◆ FRAGMENTO PARA LEER
--------------------------------
Vamos a ver: cuando los propios protagonistas del quehacer institucional confirman que éste sirve para maldita la cosa porque la impunidad es más importante que el país, porque el cinismo es el lubricante básico del aparato del poder y porque la inmoralidad siempre hallará la manera de legalizarse a sí misma, lo lógico es que una buena parte de la gente de la calle –la que no tiene acceso a las oficinas, los restaurantes, los estudios televisivos, los confesionarios o los burdeles donde se toman las decisiones realmente importantes– concluya que creer en las leyes es perder el tiempo, que atenerse a las reglas del juego formal es un autoengaño, que la nación no tiene remedio y que más vale concentrarse en sobrevivir, y hasta en vivir mejor, como afirma el descaro calderonista, y acomodarse en la pequeña corrupción tolerable.

Parece, pues, que con sus guerritas o guerrotas, ex políticos, paleo políticos y para políticos proponen a la población un acuerdo implícito: Ustedes despreocúpense, que esto no tiene remedio. Háganle como puedan para salir adelante y no se ensucien de más en esa inmundicia mayor que es la vida republicana; déjennos hacernos ricos en ella que nosotros, a cambio, nos encargaremos (al fin que ya estamos batidísimos) de gestionar la sordidez y la mierda.

El escándalo político como industria del desaliento ciudadano es una hipótesis ineludible cuando se asiste a un fuego cruzado con proyectiles de gran calibre como los que vemos pasar sobre nuestras cabezas, por ejemplo, en el reciente duelo de artillería que sostuvieron, entre Coyoacán y Tlalpan, el demente y el delincuente, como se calificaron ellos mismos. Y más, si se considera que estas vistosas escaramuzas tienen lugar a cosa de un mes de las próximas elecciones, a las que ya desde antes se les auguraba una participación ciudadana más bien raquítica. Ustedes votaron por mí, y ya ven; luego les impuse a aquél, después sufragaron por un monito que quién sabe cómo se llamaba; a continuación se ilusionaron con el alto vacío y por último les enjaretaron un segundo espurio; para colmo, ya han visto lo fácil que nos resulta comprar dirigencias enteras en los partidos de oposición; así que hagan sus cuentas y pregúntense: ¿para qué se molestan en votar? Mejor quédense en casita y vean los resultados en el Canal de las Estrellas que sería, cómo creen, incapaz de mentirles.
--------------------------------
◆ INFORMACIÓN MOSTRADA
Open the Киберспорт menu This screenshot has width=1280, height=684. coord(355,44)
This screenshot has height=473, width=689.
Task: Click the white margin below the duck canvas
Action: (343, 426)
--------------------------------
Responda estas preguntas con base en el fragmento para leer:
1. ¿En qué concluye la gente de la calle que más vale acomodarse?
2. ¿Qué clase de acuerdo proponen a la población ex políticos, paleo políticos y para políticos?
3. ¿Entre qué dos lugares se sostuvo el reciente duelo de artillería?

1. En la pequeña corrupción tolerable.
2. Un acuerdo implícito.
3. Entre Coyoacán y Tlalpan.